29 jul

DAVIDE GALLO LASSERE, A CROSS-SECTION OF EUROPE

DAVIDE GALLO LASSERE

A CROSS-SECTION OF EUROPE[1]

No doubt that this, our crisis, is generated outside European borders. Hence, it is only by placing it within the proper historical and geographical coordinates that we can grasp its true extent. It appears equally clear that it is the European Union where the decades-long crisis of global capitalism has now reached its unparalleled peak. Ergo: the crisis that is tearing the old continent apart reveals the general problematic of the current phase of neo-capitalism.

The Neck of The Goose That Laid the Golden Eggs

The current regime of accumulation driven by finance is unsustainable. It represents the desperate attempt of the systemic cycle of accumulation driven by the hegemony of the U.S. to extend its declining fortune. After the gradual exhaustion of the Fordist model of regulation, we are in fact witnessing the financial restart of the economy in the hope of recovering the profit rates eroded by the intensity and the extent of the struggles of the ‘60s and ‘70s. Such an attempt is (also) brought forward through the distorted metabolization of some instances at the core of the protest movements; however, nowadays, this does not matter. What matters the most is how this combination of countermoves has led to a radical transformation of classical liberal democracies – which appear, at any rate, unable to provide a safe haven to the needs of unlimited expansion of capital itself. This disturbing configuration manifests itself in the European Union through the paradoxical features of the historical deadlock where everything degenerates continuously so that nothing can really changes.

The European project – built to compete against American imperialism (Mandel) or, according to other scholars (Poulantzas), to better deal with the political institutions in the new economic framework – bears, in its own matrix, the principles of German ordo-liberalism[2]. From the Treaty of Maastricht to the recent Treaty on Stability, Coordination and Governance (TSCG), via Lisbon, each political step of the gradual European integration implies a subtraction of democratic discretion by implementing mechanisms for (alleged) (re-)structural adjustment. The notorious “external constraints” to the management of currency and interest rates, as well as the strict budget parameters recently incorporated in the constitutions of various countries, set the narrow space for manoeuvre within which it is no longer legally possible to make any progressive political and economic choice: the unconstitutionalisation of Keynesian social democracy. Articles 7 and 8 of the TSCG not only oblige the “contracting parties” to support the European Commission whenever it imposes certain “proposals or recommendations” (sic!) to the state “that has violated the deficit criterion”, but they also establish the possibility of denunciation between Member States[3]. Result: if someone (a country in trouble) does not conform to the parameters, the initiative of a single member state (who knows which one?) will suffice to compel the Court of Justice to impose a remedy.

[SHORT TASK 1]:
Restate the paragraph of the essay on Europe's crisis that begins "No doubt that this, our crisis" in fewer words, keeping its main points.
[SHORT TASK 2]:
Copy word for word the passage of the essay on Europe's crisis starting at "No doubt that" and ending at "phase of neo-capitalism.".
The records after this point come from another source, unrelated to the essay.

[INFORMATION SHOWN]:

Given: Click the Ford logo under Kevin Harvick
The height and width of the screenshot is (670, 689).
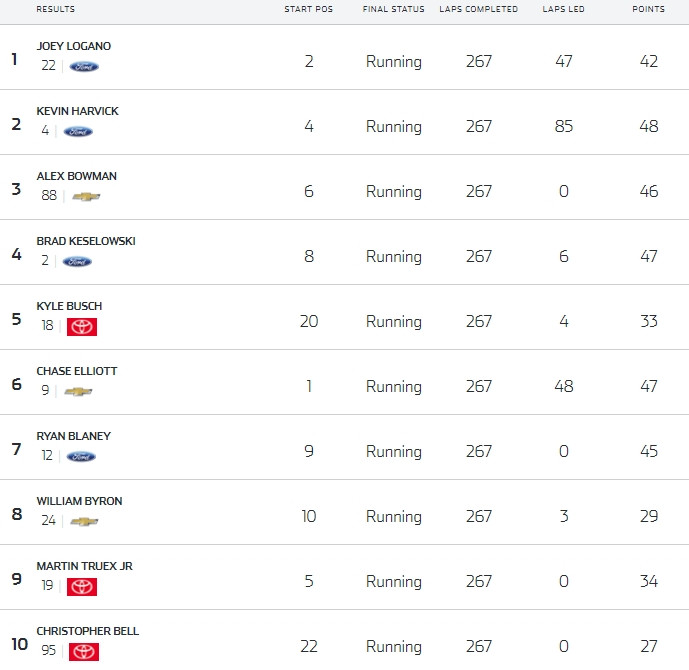Looking at the screenshot, I should click(x=78, y=132).
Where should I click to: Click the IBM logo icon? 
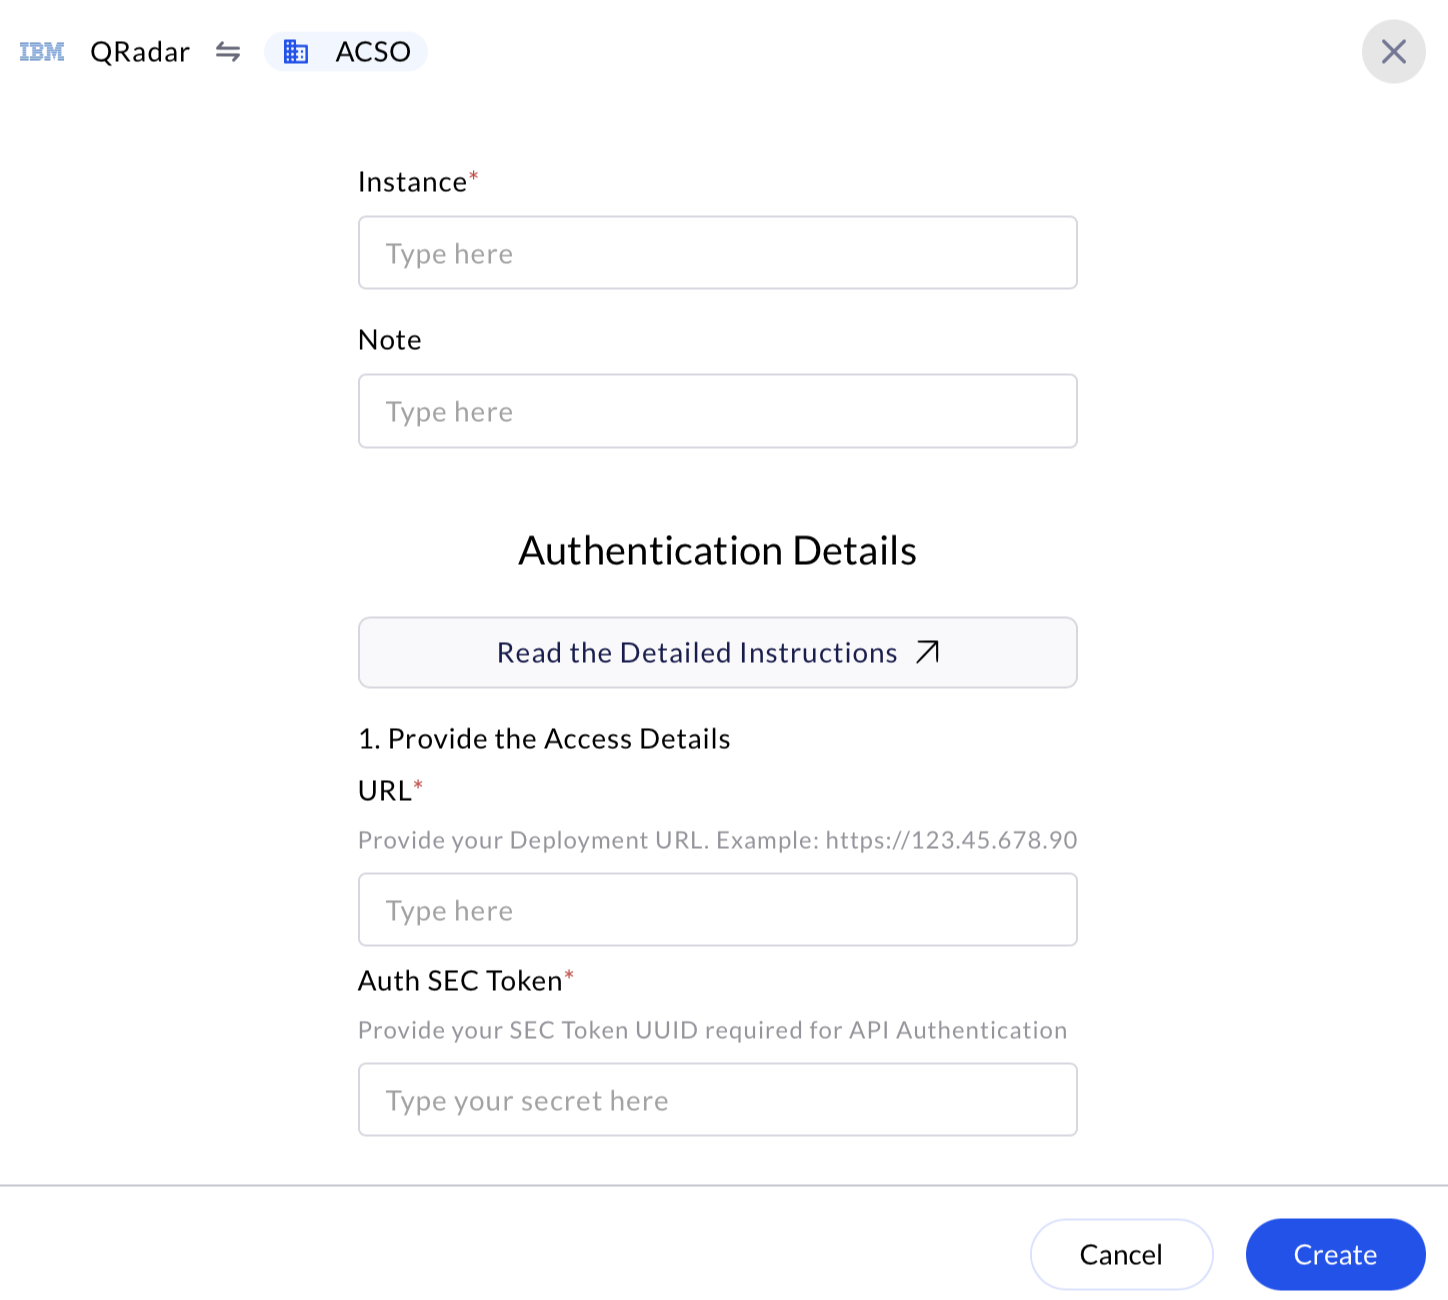coord(42,52)
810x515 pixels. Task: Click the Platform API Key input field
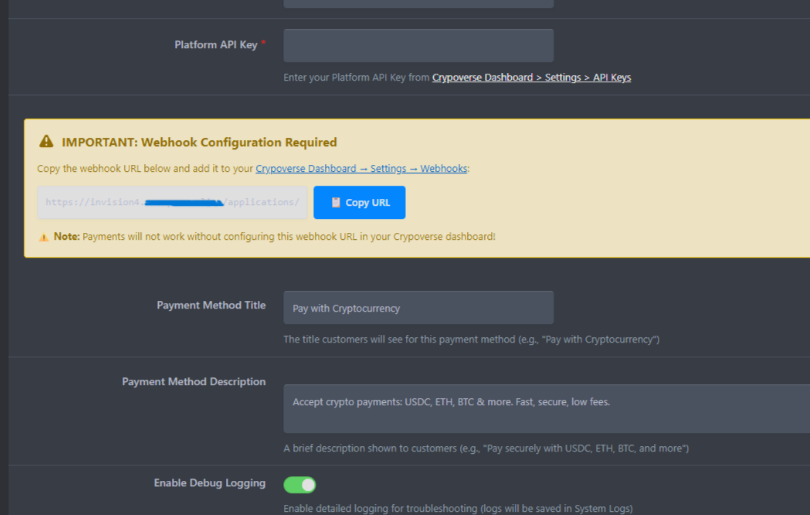coord(418,45)
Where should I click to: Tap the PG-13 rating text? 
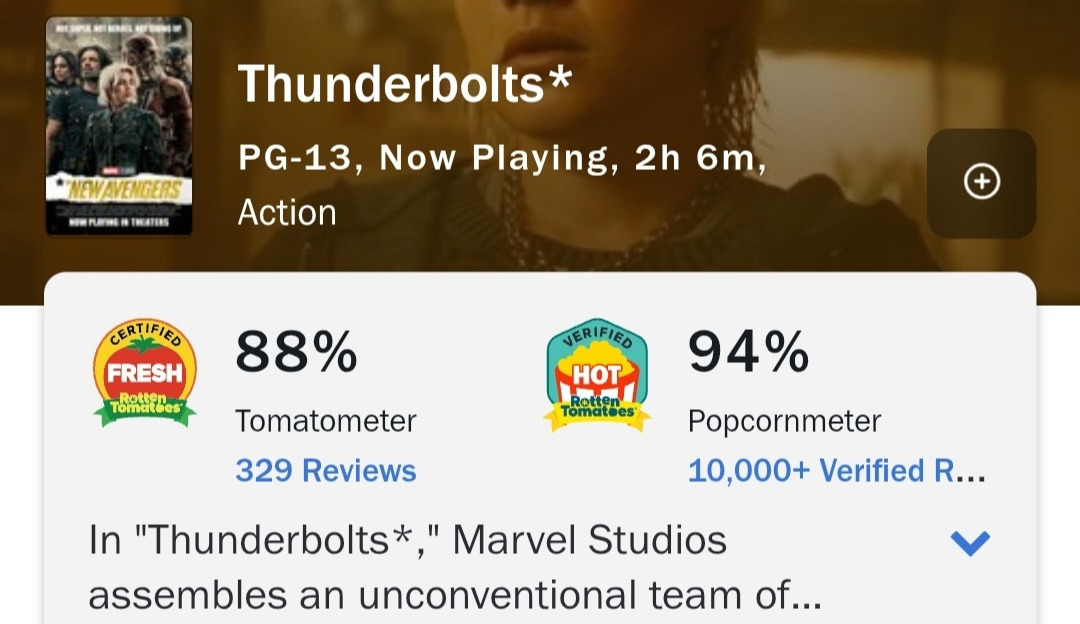click(x=297, y=158)
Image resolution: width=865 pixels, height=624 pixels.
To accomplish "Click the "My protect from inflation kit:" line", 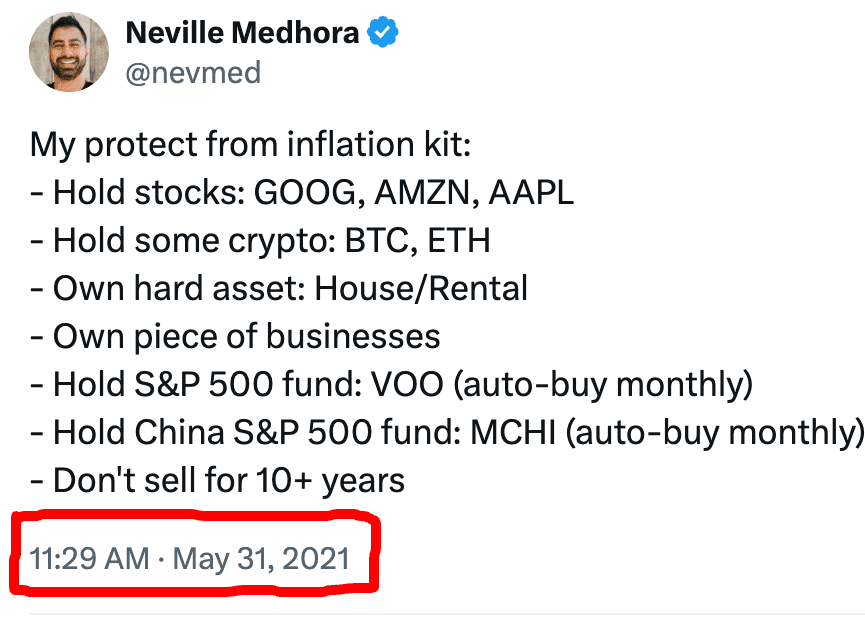I will tap(249, 145).
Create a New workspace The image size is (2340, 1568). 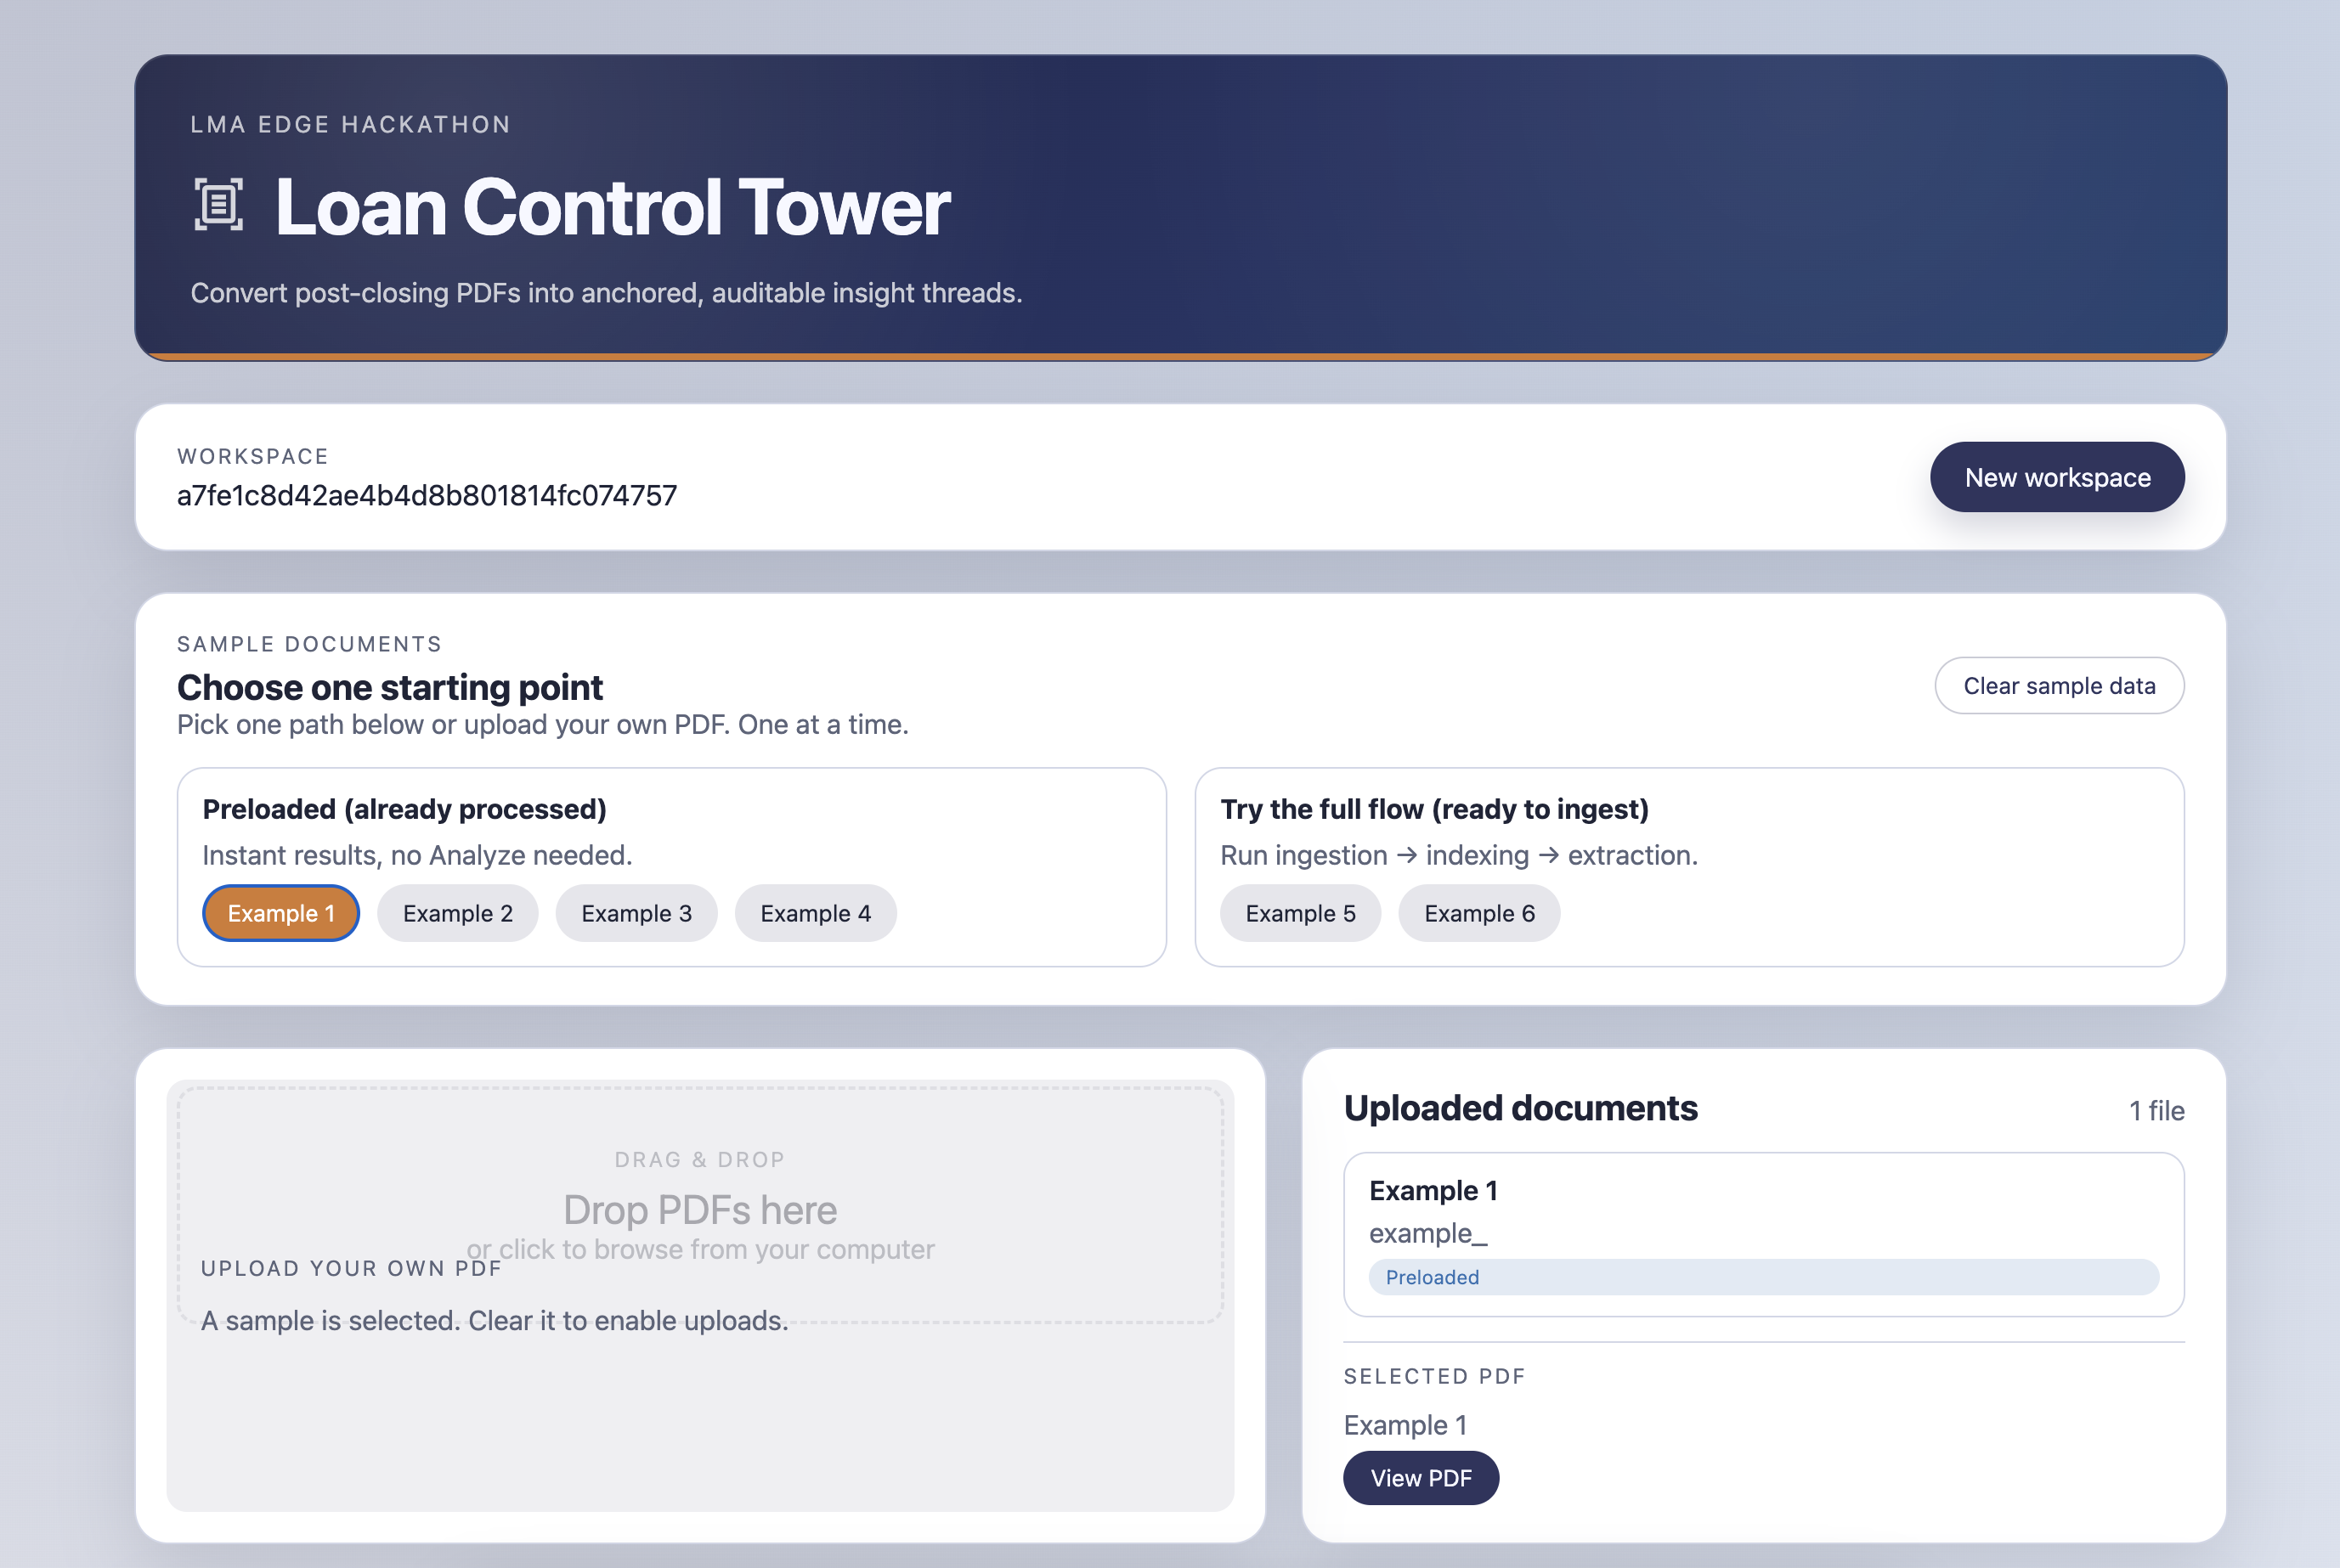tap(2056, 477)
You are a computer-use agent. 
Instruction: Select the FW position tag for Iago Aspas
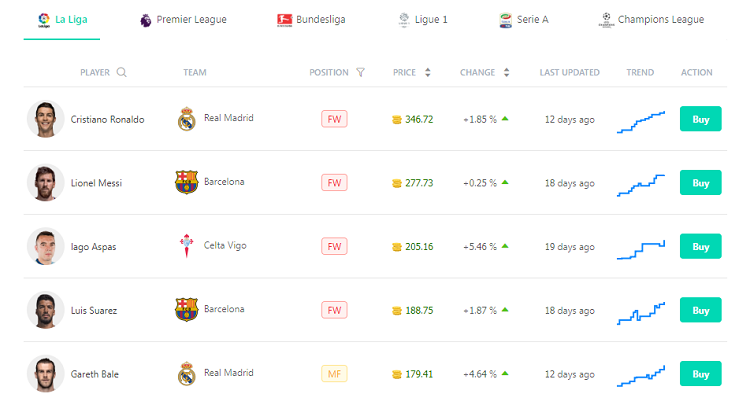pyautogui.click(x=334, y=246)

[RESULT 1]:
The crisis originates outside Europe's borders, so its true extent can only be grasped in its proper historical and geographical context. Yet the European Union is where global capitalism's decades-long crisis has reached its peak. The crisis tearing Europe apart therefore reveals the general problem of neo-capitalism's current phase.

[RESULT 2]:
No doubt that this, our crisis, is generated outside European borders. Hence, it is only by placing it within the proper historical and geographical coordinates that we can grasp its true extent. It appears equally clear that it is the European Union where the decades-long crisis of global capitalism has now reached its unparalleled peak. Ergo: the crisis that is tearing the old continent apart reveals the general problematic of the current phase of neo-capitalism.